M Desplanques1*, K Wang2 , J Phillips3 , G Gueorguiev3 , G Baroni1 , G Sharp3 , (1) Politecnico di Milano, Milano, Italy, (2) Princess Margaret Hospital, Toronto, Canada, (3) Massachusetts General Hospital, Boston, Massachussets


TH-A-19A-1 Thursday 7:30AM - 9:30AM Room: 19A

Purpose: Due to its success in Radiation Oncology during the last decade, interest in proton therapy is on the rise. Unfortunately, despite the global enthusiasm in the field, there is presently no free, multiplatform and customizable Treatement Planning System (TPS) providing proton dose distributions in heterogenous medium. This restricts substiancially the progress of clinical research for groups without access to a commercial Proton TPS. The latest implementation of our pencil beam dose calculation algorithm for proton beams within the 3D Slicer open-source environment fulfills all the conditions described above.

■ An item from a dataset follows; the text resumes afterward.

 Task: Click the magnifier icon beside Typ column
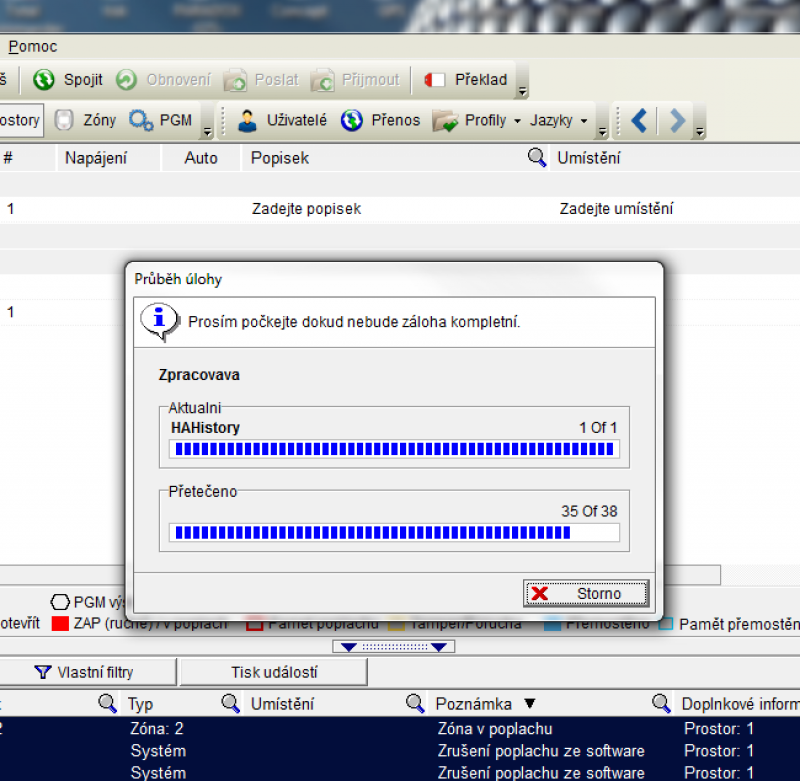pos(107,704)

Methods: The core dose calculation algorithm is based on the Hong algorithm(1), which was upgraded with the Kanematsu theory describing the evolution of the lateral scattering of proton beamlets in heterogeneous medium. This algorithm deals with both mono-energetic beams and Spread Out Bragg Peak (SOBP). In order to be user-friendly, we provide a graphical user interface implemented with the Qt libraries, and visualization with the 3D Slicer medical image analysis software. Two different pencil beam algorithms were developed, and the clinical proton beam line at our facility was modeled.

Results: The dose distributions provided by our algorithms were compared to dose distributions coming from both commercialized XiO TPS and literature (dose measurements, GEANT4 and MCNPx) and turned out to be in a good agreement, with maximum dose discrepancies of 5% in homogeneous phantoms and 10% in heterogeneous phantoms. The algorithm of SOBP creation from an optimized weigthing of mono-energetic beams results in flat SOBP.

Conclusion: We hope that our efforts in implementing this new, open-source proton TPS will help the research groups to have a free access to a useful, reliable proton dose calculation software.

(1) L. Hong et al., A pencil beam algorithm for proton dose calculations, Phys. Med. Biol. 41 (1996) 1305-1330

Funding Support, Disclosures, and Conflict of Interest: This project is paid for by NCI/MGH Federal share as a research grant.